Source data
+++
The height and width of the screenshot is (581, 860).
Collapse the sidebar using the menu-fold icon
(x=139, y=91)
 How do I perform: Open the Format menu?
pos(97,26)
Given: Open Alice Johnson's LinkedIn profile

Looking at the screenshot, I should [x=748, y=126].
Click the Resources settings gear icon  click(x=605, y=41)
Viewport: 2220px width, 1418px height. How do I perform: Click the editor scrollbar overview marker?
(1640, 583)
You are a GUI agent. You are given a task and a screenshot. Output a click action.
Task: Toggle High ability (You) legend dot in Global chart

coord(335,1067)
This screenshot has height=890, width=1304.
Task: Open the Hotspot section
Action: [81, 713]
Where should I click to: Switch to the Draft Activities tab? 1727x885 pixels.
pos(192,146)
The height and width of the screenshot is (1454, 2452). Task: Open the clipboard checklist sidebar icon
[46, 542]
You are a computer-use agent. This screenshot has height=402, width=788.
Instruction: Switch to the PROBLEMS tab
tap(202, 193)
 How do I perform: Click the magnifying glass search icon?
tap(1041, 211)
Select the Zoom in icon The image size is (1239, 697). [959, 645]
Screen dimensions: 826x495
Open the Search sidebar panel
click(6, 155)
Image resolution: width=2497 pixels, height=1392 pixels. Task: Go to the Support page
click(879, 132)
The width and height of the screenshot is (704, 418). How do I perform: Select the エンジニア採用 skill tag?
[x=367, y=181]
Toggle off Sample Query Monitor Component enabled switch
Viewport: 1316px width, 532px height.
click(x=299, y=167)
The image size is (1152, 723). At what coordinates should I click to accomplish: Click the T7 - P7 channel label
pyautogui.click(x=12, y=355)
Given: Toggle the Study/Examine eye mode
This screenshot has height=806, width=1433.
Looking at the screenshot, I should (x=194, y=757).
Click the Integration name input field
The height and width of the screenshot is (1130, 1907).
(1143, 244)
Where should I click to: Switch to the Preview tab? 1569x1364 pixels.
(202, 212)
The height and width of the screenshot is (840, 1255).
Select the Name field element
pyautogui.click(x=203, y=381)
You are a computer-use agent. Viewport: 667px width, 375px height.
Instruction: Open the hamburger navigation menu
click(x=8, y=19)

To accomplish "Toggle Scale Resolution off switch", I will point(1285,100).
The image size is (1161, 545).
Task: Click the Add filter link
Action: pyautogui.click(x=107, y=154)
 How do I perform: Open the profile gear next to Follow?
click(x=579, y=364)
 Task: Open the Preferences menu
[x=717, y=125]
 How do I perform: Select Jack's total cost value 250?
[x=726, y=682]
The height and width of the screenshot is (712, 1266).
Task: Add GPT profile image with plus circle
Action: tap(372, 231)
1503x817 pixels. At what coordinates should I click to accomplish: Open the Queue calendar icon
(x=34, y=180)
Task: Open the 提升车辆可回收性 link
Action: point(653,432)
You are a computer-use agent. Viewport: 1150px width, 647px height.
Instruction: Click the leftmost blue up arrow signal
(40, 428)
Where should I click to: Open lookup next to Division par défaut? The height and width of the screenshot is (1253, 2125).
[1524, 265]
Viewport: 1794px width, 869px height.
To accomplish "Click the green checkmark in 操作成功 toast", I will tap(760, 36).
+++
TASK | All that is wanted is a faithful reproduction of the line above with "How do I perform: Open the Format menu?", the line with "Given: Toggle the Study/Examine eye mode", and every line in between.

SOLUTION FOR THIS EXERCISE |
 How do I perform: Open the Format menu?
pos(97,26)
Given: Open Alice Johnson's LinkedIn profile

Looking at the screenshot, I should [x=748, y=126].
Click the Resources settings gear icon  click(x=605, y=41)
Viewport: 2220px width, 1418px height. How do I perform: Click the editor scrollbar overview marker?
(1640, 583)
You are a GUI agent. You are given a task and a screenshot. Output a click action.
Task: Toggle High ability (You) legend dot in Global chart

coord(335,1067)
This screenshot has height=890, width=1304.
Task: Open the Hotspot section
Action: [81, 713]
Where should I click to: Switch to the Draft Activities tab? 1727x885 pixels.
pos(192,146)
The height and width of the screenshot is (1454, 2452). Task: Open the clipboard checklist sidebar icon
[46, 542]
You are a computer-use agent. This screenshot has height=402, width=788.
Instruction: Switch to the PROBLEMS tab
tap(202, 193)
 How do I perform: Click the magnifying glass search icon?
tap(1041, 211)
Select the Zoom in icon The image size is (1239, 697). [959, 645]
Screen dimensions: 826x495
Open the Search sidebar panel
click(6, 155)
Image resolution: width=2497 pixels, height=1392 pixels. Task: Go to the Support page
click(879, 132)
The width and height of the screenshot is (704, 418). How do I perform: Select the エンジニア採用 skill tag?
[x=367, y=181]
Toggle off Sample Query Monitor Component enabled switch
Viewport: 1316px width, 532px height.
click(x=299, y=167)
The image size is (1152, 723). At what coordinates should I click to accomplish: Click the T7 - P7 channel label
pyautogui.click(x=12, y=355)
Given: Toggle the Study/Examine eye mode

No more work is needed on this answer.